The Aether was a hypothetical substance believed to fill the space between objects and serve as a medium for the transmission of light and other electromagnetic waves. Einstein was concerned about the Aether because it posed a challenge to his theory of relativity, which suggested that the speed of light is constant and does not require a medium to travel through.

Did Einstein believe in the existence of the Aether?

No, Einstein did not believe in the existence of the Aether. He rejected the idea and instead proposed his theory of relativity to explain the behavior of light and other electromagnetic waves.

What experiments were conducted to test the existence of the Aether?

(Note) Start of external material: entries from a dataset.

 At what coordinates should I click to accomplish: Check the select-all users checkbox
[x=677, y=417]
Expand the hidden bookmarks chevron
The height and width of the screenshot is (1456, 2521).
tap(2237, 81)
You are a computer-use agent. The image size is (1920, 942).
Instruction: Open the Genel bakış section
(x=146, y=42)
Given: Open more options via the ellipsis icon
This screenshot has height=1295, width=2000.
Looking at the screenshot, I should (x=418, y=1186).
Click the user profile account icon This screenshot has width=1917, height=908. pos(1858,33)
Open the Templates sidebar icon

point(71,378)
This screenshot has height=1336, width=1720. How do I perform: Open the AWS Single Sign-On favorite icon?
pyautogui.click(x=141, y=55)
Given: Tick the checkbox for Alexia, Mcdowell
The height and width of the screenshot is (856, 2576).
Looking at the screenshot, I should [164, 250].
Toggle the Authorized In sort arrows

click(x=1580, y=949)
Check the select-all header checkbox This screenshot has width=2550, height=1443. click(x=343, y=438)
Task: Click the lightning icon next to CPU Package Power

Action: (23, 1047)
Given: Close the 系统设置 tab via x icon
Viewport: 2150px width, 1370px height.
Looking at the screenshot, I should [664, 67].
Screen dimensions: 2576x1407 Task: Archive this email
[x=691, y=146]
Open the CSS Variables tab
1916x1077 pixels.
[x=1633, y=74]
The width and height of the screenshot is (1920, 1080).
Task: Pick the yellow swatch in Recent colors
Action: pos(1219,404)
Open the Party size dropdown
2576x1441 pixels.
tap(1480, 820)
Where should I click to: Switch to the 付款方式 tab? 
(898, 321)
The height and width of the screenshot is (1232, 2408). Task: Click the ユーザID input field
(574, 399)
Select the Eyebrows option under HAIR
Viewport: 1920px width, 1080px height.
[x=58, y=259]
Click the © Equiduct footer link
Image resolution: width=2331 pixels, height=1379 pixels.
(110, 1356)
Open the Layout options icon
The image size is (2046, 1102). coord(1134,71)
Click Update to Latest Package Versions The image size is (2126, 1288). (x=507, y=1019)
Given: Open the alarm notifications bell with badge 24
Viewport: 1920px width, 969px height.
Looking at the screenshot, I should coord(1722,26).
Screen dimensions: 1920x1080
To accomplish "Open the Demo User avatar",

Several experiments were conducted in the late 1800s and early 1900s to test the existence of the Aether, including the Michelson-Morley experiment and the Kennedy-Thorndike experiment. However, these experiments failed to detect any evidence of the Aether and contributed to the rejection of the concept.

Why did the Aether theory fall out of favor in the scientific community?

The Aether theory fell out of favor in the scientific community due to the lack of evidence supporting its existence. Einstein's theory of relativity provided a more comprehensive and accurate explanation of the behavior of light and other electromagnetic waves, making the Aether theory unnecessary.

Are there any modern theories that incorporate the concept of the Aether?

Some modern theories, such as string theory and loop quantum gravity, have proposed the existence of a medium through which light and other waves travel. However, these theories do not refer to it as the Aether and are still under debate in the scientific community.